Inoltre, se si tiene conto che la trattativa con il centrodestra si è incagliata perché Di Maio non ha voluto confrontarsi con Berlusconi (pressato proprio dall'ala ortodossa), Fico, nel suo ruolo istituzionale, non sarebbe nelle condizioni di sottrarsi al confronto con il Cav. «Un'ipotesi interessante - rileva Brunetta -: in fondo è stato eletto alla Camera anche con una parte dei voti di Forza Italia». E addirittura l'ex segretario del Pd Matteo Renzi dal suo eremo commenta: «Se Mattarella desse un incarico a Fico, anche solo esplorativo, Di Maio avrebbe un infarto».
Sarebbe un altro fuori-programma di questa crisi complicata. Un altro di quei fuori-programma che fanno impazzire i grillini e mette tutti di fronte alla responsabilità di dare un governo al Paese. «Beh, sarebbe divertente - è l'ironia di Fabio Rampelli di Fratelli d'Italia - vedere Fico che fa l'esploratore con la kefiah in testa e l'orecchino».

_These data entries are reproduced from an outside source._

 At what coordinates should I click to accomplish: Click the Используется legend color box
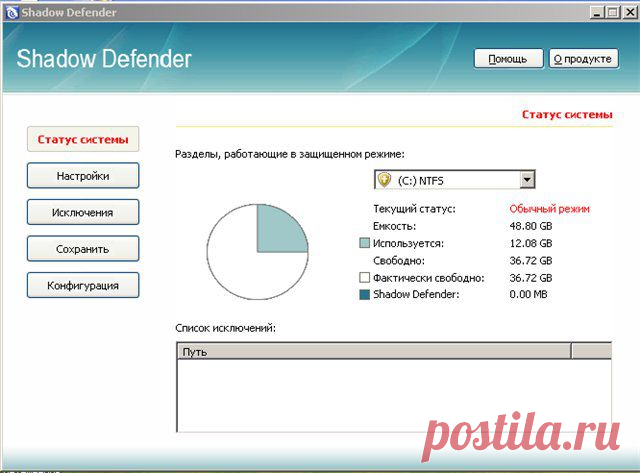[x=364, y=243]
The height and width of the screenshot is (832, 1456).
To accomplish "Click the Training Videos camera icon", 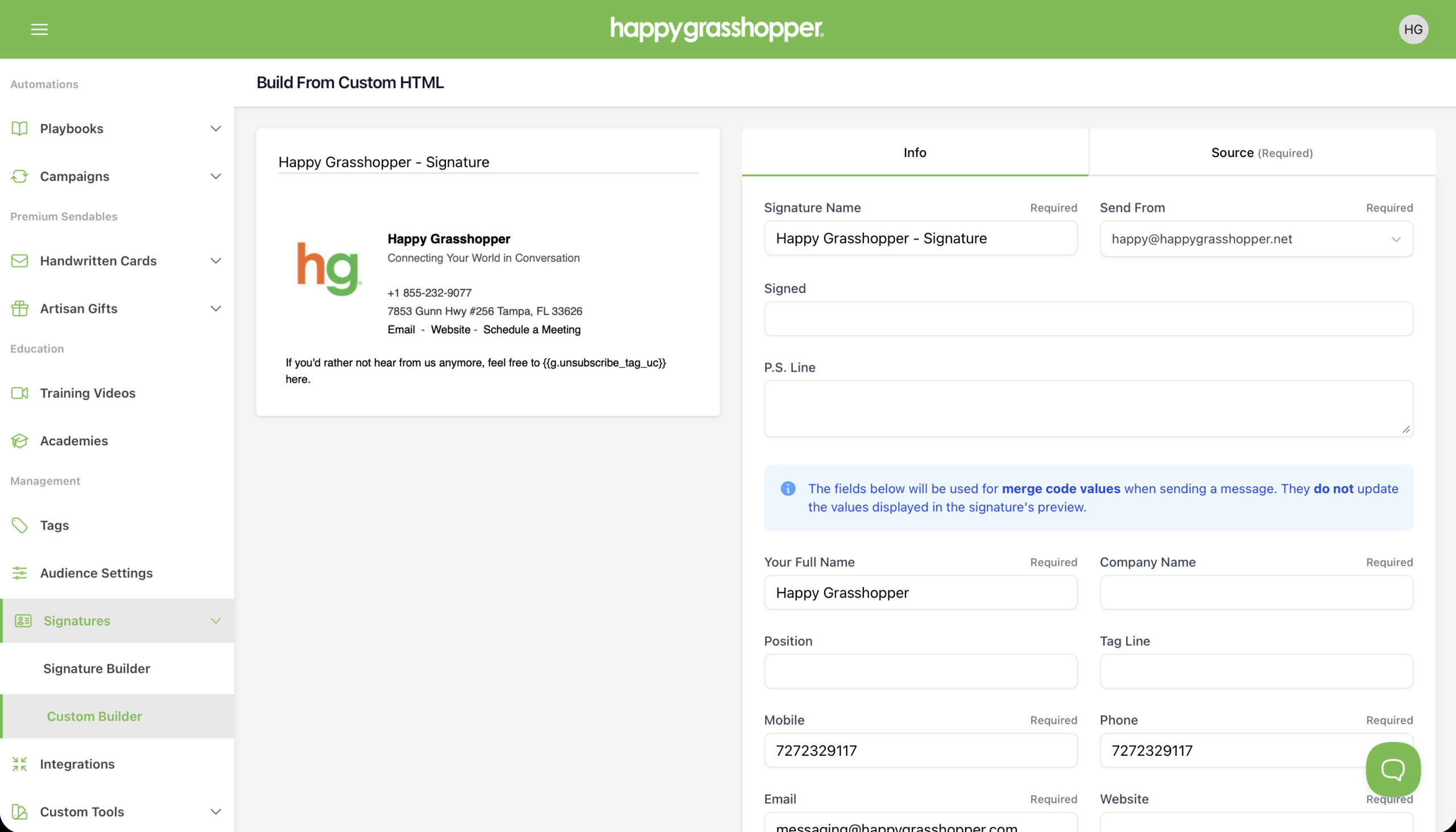I will pos(19,393).
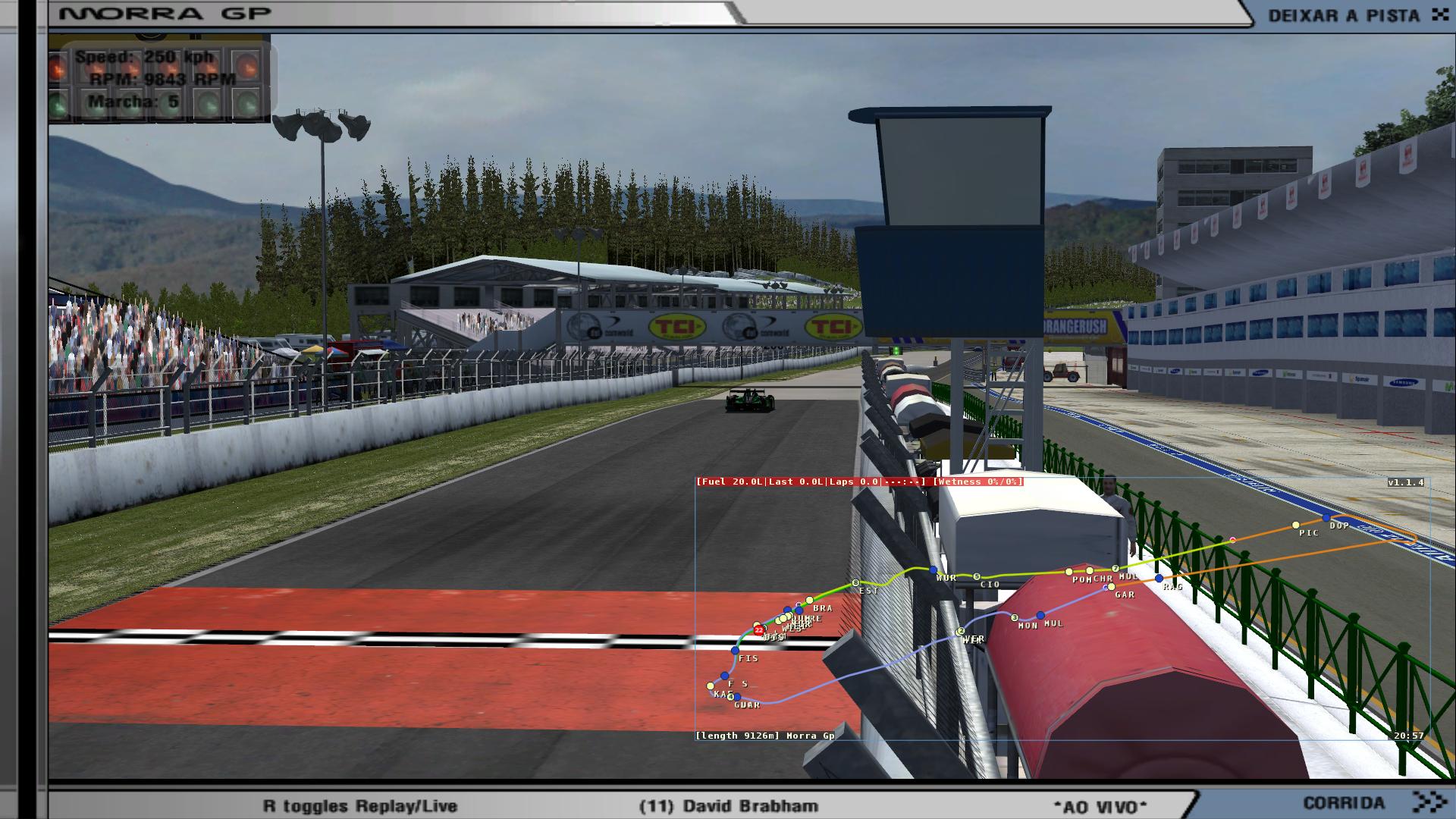Click the GAR yellow car dot on map

click(x=1111, y=587)
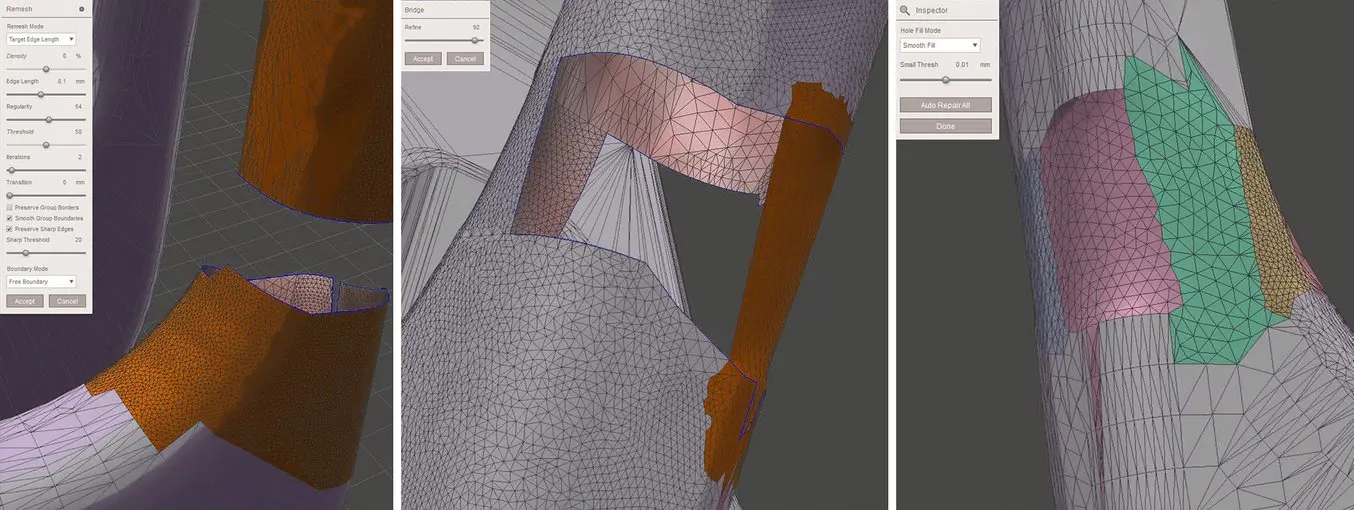Disable Preserve Sharp Edges option
This screenshot has height=510, width=1354.
tap(10, 229)
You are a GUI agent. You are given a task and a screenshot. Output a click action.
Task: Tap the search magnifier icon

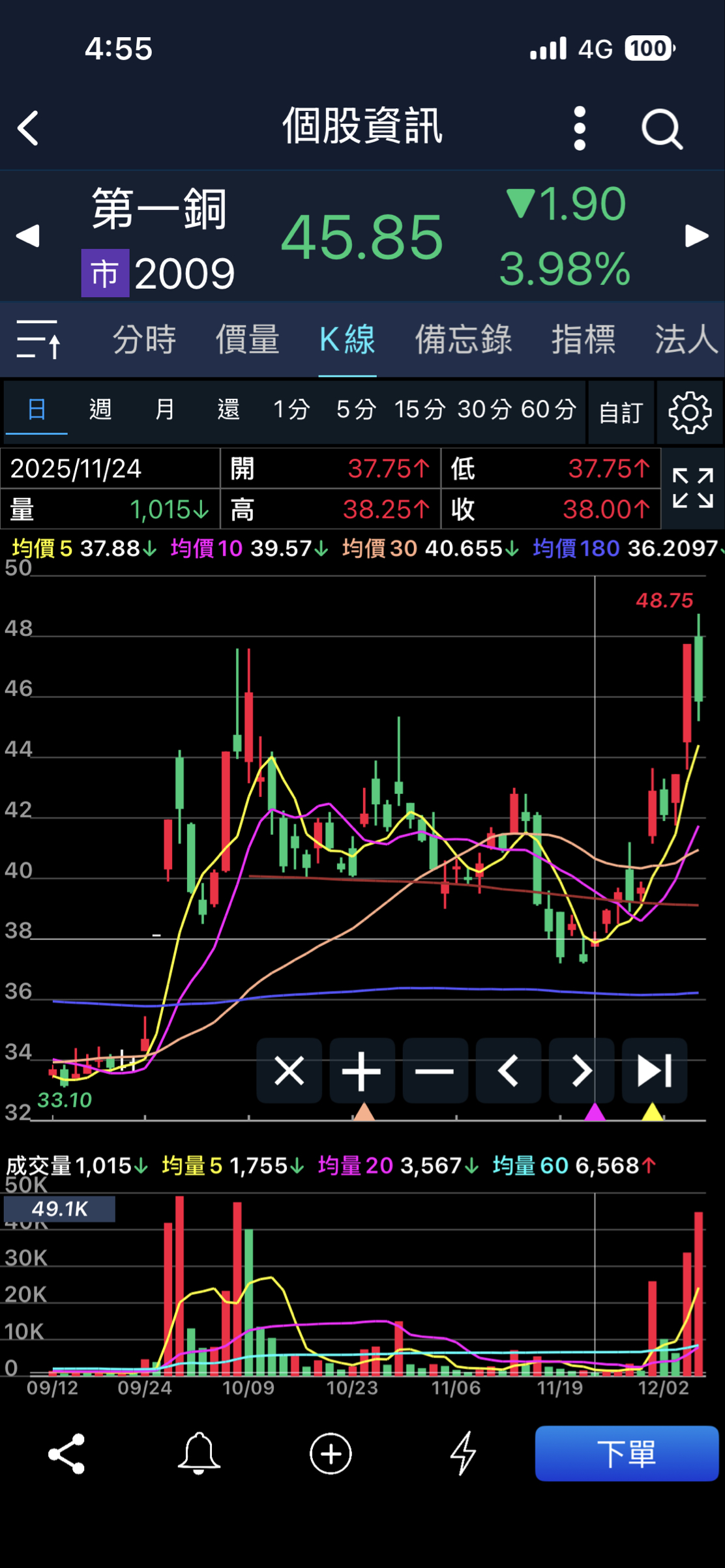(662, 129)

Bisogna vedere se il capo dello Stato vorrà percorrere questa strada. Di certo misurate le possibilità di Salvini e verificato l'atteggiamento dei grillini, di fronte ad un nulla di fatto, Mattarella, con la crisi internazionale che incombe e impedisce, di fatto, l'opzione di nuove elezioni, potrebbe a quel punto, scegliere lui stesso una personalità (il governo del presidente) per dare un governo al Paese in una situazione di emergenza. Chiamando tutti i partiti ad un gesto di «responsabilità» (la parola più in voga in queste ore al Colle). A quel punto potrebbe mandare in campo il presidente del Senato o, ancora, quello della Camera, non per esplorare ma per formare un governo (scelta da manuale). O individuare l'identikit di un terzo uomo che potrebbe trovare una maggioranza in Parlamento, come, ad esempio, un ex ministro del governo Berlusconi, Franco Frattini, che ha buoni rapporti sia con Washington, sia con Mosca. O rivolgersi a qualche manager che piace ai grillini ed è bene introdotto nel Palazzo: gira il nome di Franco Bernabè). Oppure personaggi con un pedigree istituzionale, come il conterraneo di Di Maio, l'ex presidente della Corte dei conti, Giampaolino (si sentono un giorno sì e uno no). Ma siamo alla lotteria.
«Io - spiega l'azzurra Michaela Biancofiore - vedrei bene pure Paolo Del Debbio: lavorava a Mediaset, ha la fiducia di Di Maio e piace a Salvini». Magari nella pazza Italia del 2018, qualcuno avrà suggerito anche quel nome, su al Quirinale.